Becky’s University European Office had previously given her information about the OpenAIRE Helpdesk. The OpenAIRE Helpdesk is where all the researchers participating in EC’s Horizon 2020 funded projects can benefit from personal assistance from a range of experts to make their project data discoverable and accessible to others. This includes recommendations for making them FAIR (Findable, Accessible, Interoperable and Reusable) and drafting the DMP. The DMP is important, since it allows the funder to check whether the project’s research is managed according to the funding agreement. Becky is directed to a suite of materials about mandate compliance that can help her understand the benefits of open data and why sharing the project data outcomes far and wide is good for society, the project itself and her research field. But Is the Data Shareable? According to the DMP, everytime a dataset is included in a publication, it needs to be publicly available to comply to the FAIR principles. Since the dataset contains sensitive information, Becky first needs to anonymise personal information from the people interviewed. Her concern about the sensitiveness of the data is reinforced by an email from her university’s ethics department reminding her to check the status of personal data and the need to conform to GDPR principles. Realising that much of the project data is sensitive, Becky goes back to the OpenAIRE Helpdesk to guide her through the different options. An Anonymous Solution The helpdesk proposes AMNESIA, a tool developed by OpenAIRE to support researchers to anonymise their research data. AMNESIA is a flexible data anonymization tool that allows to remove identifying information from data. It removes direct identifiers like names, SSNs etc., but also transforms secondary identifiers like birth date and zip code so that individuals cannot be identified in the data. Private Enough - Open to All Now that the dataset is anonymised, Becky makes it available and discoverable, by uploading it to B2SHARE -- a data repository provided via the Hub. With B2SHARE, researchers and communities can publish datasets and get Digital Object Identifier (DOI) to use in publications. All datasets published in B2SHARE are automatically made discoverable and findable via B2FIND -- an EUDAT metadata discovery portal that allows users to find data collections within an international and inter-disciplinary scope.

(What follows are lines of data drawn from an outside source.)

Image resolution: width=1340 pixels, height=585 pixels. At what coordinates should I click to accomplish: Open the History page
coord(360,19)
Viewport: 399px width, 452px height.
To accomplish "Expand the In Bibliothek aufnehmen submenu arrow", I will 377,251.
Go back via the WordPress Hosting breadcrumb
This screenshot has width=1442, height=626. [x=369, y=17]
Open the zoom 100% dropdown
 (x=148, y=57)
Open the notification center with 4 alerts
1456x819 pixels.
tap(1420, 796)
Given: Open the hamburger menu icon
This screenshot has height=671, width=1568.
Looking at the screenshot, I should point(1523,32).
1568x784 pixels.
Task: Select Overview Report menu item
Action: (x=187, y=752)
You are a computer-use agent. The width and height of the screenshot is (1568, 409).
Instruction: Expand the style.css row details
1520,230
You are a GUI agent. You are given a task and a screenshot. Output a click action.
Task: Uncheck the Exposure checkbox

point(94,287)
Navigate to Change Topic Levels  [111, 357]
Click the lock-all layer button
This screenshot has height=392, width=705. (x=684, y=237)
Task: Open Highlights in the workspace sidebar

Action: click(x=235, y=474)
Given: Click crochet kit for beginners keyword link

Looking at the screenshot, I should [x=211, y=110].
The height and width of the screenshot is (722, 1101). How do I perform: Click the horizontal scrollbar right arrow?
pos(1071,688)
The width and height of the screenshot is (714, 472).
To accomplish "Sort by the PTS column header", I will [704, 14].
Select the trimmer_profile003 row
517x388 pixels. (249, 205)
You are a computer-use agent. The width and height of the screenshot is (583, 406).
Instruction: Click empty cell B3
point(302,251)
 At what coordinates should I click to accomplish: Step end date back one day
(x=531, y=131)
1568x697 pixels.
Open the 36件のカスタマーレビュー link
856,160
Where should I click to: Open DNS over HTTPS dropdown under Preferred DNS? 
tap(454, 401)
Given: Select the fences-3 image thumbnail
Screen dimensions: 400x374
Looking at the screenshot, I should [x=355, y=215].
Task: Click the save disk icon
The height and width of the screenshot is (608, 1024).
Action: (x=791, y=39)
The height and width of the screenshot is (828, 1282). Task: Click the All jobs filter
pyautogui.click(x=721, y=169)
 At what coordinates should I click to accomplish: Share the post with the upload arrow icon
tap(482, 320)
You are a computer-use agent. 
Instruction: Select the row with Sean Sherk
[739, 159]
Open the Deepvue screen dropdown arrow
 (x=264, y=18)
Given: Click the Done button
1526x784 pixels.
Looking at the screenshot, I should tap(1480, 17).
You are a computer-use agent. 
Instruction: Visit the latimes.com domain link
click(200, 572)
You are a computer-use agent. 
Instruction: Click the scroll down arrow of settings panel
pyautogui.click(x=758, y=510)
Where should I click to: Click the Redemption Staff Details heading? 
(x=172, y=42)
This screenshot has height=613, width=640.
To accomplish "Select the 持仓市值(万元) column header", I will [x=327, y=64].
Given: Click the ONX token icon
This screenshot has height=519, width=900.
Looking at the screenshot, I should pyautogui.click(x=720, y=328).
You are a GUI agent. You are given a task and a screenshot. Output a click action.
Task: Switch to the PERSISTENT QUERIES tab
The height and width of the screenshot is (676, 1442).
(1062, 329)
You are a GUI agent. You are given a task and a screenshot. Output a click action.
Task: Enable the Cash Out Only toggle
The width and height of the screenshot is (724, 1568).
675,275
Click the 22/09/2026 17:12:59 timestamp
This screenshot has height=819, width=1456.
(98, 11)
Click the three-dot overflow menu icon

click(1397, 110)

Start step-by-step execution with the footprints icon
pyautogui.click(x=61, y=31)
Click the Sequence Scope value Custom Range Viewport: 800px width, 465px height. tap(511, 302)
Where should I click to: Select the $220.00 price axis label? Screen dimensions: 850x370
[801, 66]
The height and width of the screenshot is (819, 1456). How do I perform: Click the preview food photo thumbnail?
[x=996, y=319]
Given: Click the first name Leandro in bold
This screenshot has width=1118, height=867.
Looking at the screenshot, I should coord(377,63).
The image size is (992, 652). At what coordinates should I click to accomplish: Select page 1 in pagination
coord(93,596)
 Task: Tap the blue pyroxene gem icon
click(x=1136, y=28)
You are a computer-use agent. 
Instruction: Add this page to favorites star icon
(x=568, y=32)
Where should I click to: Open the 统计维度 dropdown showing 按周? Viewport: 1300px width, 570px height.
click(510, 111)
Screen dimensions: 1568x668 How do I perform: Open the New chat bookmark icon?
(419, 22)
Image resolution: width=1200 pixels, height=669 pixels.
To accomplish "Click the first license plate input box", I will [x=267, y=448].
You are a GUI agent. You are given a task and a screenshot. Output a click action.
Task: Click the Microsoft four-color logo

After a few months, Becky discovers that the dataset has been cited on a number of occasions by other researchers and she can see via the download statistics maintained within the B2SHARE service (showing the number of downloads) that objects within the dataset has been downloaded frequently.
The Outcome: Thanks to OpenAIRE and EOSC-hub services, Becky was able to get on-the-spot support to make research open for the benefit of all, making sure that her data is well-managed with a management plan, safely stored and published, complying at the same time with GDPR requirements.